[DANE WEJŚCIOWE]:
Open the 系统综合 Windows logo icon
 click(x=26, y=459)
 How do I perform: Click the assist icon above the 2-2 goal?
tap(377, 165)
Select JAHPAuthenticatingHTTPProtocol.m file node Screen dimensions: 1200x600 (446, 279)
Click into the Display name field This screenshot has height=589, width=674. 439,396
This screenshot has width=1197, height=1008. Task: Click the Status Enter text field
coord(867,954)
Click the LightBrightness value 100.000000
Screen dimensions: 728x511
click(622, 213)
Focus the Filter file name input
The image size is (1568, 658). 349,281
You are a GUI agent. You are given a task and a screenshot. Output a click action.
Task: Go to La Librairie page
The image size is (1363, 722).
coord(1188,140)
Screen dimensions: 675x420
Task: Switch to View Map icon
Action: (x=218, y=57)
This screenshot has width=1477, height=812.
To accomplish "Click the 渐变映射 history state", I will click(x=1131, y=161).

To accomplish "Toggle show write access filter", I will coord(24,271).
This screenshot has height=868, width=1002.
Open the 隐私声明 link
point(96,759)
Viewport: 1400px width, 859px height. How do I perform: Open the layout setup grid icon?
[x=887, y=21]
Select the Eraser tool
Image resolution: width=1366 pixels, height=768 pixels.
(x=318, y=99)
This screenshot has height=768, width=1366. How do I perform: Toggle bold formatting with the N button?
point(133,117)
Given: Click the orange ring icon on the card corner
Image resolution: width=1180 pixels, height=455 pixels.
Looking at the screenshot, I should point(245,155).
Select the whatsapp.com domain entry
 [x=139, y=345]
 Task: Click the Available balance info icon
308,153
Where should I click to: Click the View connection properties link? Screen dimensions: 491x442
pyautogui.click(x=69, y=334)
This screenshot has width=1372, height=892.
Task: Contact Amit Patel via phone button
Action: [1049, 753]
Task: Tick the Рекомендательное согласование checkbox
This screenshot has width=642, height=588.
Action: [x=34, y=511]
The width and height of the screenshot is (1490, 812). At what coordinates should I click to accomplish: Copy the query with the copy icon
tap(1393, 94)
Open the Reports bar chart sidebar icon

[ĆWICZENIE]: Przytocz bez żadnych zmian wiersze rekordów od wiersza zawierającego "How do I perform: Click" aż do wiersza zawierającego "will click(x=1131, y=161)." włącznie.

[ODPOWIEDŹ PISEMNA]:
 How do I perform: Click the assist icon above the 2-2 goal?
tap(377, 165)
Select JAHPAuthenticatingHTTPProtocol.m file node Screen dimensions: 1200x600 (446, 279)
Click into the Display name field This screenshot has height=589, width=674. 439,396
This screenshot has width=1197, height=1008. Task: Click the Status Enter text field
coord(867,954)
Click the LightBrightness value 100.000000
Screen dimensions: 728x511
click(622, 213)
Focus the Filter file name input
The image size is (1568, 658). 349,281
You are a GUI agent. You are given a task and a screenshot. Output a click action.
Task: Go to La Librairie page
The image size is (1363, 722).
coord(1188,140)
Screen dimensions: 675x420
Task: Switch to View Map icon
Action: (x=218, y=57)
This screenshot has width=1477, height=812.
To accomplish "Click the 渐变映射 history state", I will click(x=1131, y=161).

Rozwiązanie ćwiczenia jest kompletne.